Thursday, October 13, 2022

October 13, 2022

Yesteryear
One year ago today: October 13, 2021, way too philosophical.
Five years ago today: October 13, 2017, a way of life.
Nine years ago today: October 13, 2013, early camper design.
Random years ago today: October 13, 2009, an educated criminal.

           PayPal is squirming in what I hope are its death throes. It has resorted to trying to bribe people with a $15 voucher if only they won’t close their accounts. Wow, fifteen bucks so they can keep the right to steal $2500 if you say anything they don’t like. I’ve hated PayPal since they cheated on the anonymity thing (if you are new here, there was a great opportunity for the Internet to transfer money anonymously “same as cash” and PayPal killed it). Nobody knows how badly PayPal is bleeding, but they are running a full-scale ad campaign to deny they made the threat. Nobody is fooled. Keep an eye on them, cancel culture can work both ways.
           For those that still go places where you have to smuggle booze, here’s a novelty item. Saw these picking up some medicinal whiskey last evening. A flask that looks like a package of tampons. The theory is that’s something most men won’t touch.

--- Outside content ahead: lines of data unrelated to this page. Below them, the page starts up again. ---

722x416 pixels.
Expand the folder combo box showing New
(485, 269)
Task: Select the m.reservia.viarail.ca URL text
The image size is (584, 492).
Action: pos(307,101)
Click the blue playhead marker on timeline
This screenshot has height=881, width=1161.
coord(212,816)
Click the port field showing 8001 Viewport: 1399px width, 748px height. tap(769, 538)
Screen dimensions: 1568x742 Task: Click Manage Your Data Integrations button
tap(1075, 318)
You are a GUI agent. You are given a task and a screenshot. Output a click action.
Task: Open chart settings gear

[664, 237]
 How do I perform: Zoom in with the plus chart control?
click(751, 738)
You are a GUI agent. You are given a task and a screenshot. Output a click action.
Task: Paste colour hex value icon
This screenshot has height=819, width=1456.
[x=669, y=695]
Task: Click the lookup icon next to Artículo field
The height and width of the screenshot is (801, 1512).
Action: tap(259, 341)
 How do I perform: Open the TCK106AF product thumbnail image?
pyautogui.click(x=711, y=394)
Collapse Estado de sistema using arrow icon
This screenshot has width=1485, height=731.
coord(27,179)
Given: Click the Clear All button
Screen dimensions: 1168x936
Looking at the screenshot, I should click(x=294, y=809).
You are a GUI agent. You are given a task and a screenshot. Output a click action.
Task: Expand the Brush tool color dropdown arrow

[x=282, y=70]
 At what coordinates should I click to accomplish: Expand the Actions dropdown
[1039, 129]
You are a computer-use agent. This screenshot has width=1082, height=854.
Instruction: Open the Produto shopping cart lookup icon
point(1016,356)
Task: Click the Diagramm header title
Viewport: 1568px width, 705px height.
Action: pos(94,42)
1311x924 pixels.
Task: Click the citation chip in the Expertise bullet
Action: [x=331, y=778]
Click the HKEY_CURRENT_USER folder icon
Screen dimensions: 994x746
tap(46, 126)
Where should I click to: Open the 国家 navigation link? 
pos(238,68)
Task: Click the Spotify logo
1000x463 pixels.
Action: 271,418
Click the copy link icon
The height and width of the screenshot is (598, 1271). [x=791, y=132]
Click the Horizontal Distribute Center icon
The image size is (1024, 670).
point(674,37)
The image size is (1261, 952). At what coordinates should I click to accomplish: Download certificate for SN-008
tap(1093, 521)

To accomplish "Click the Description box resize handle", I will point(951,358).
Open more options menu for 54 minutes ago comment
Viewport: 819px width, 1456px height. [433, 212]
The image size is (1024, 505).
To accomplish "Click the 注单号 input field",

           Millennial World, the latest source of inefficiency dressed up like a computer. They still have not fixed the single biggest problem. And that is giving and time and date for delivery. “Sometime between the 15th and 20th “ means you have to have somebody present for those six days, which I know is a traditional situation. But I’m stressing the point that you hand somebody a computer, the best tool ever invented, and they will use it to make the problem even worse. Now they can miss five times as many deliveries per day.
           This morning at 9:30AM I zipped up to the library and the Reb took the dogs for a walk. Sure enough. Even if it arrived today, we still had to have the house covered until the 20th, so forget that weekend in Johnson City, type of thing. Of course, you don’t complain because any solution their fried-brain coders come up with will involve monitoring you instead of the delivery, information which they will gladly sell to the highest bidder.

           In other news, Waukesha killer is being allowed to grill his victims. Drones have been used to deposit sniffers on the rooftops of financial companies. And it is with glee that I see people dumping their PayPal accounts. The warning here is that even if the threat was real or not, that digital money gives outfits like PayPal the ability to grab the money or choke it off. Only the incredibly naïve don’t suspect anything now.
           Elon Musk says he will pay Alex Jone’s (the InfoWars guy) billion dollar fine in the name of free speech. Because of the impossible figure, people who were not committal about the Sandy Hook shootings are now considering it a hoax. It is proof to many this is not about Sandy Hook, it is about what the government is willing to do to shut people up. In American law, Jones has every right to say what he did. For the record, I see Sandy Hook as a false flag, that is, that something did happen, but it did not happen like the version the government is feeding us.

Picture of the day.
Moscow employment agency.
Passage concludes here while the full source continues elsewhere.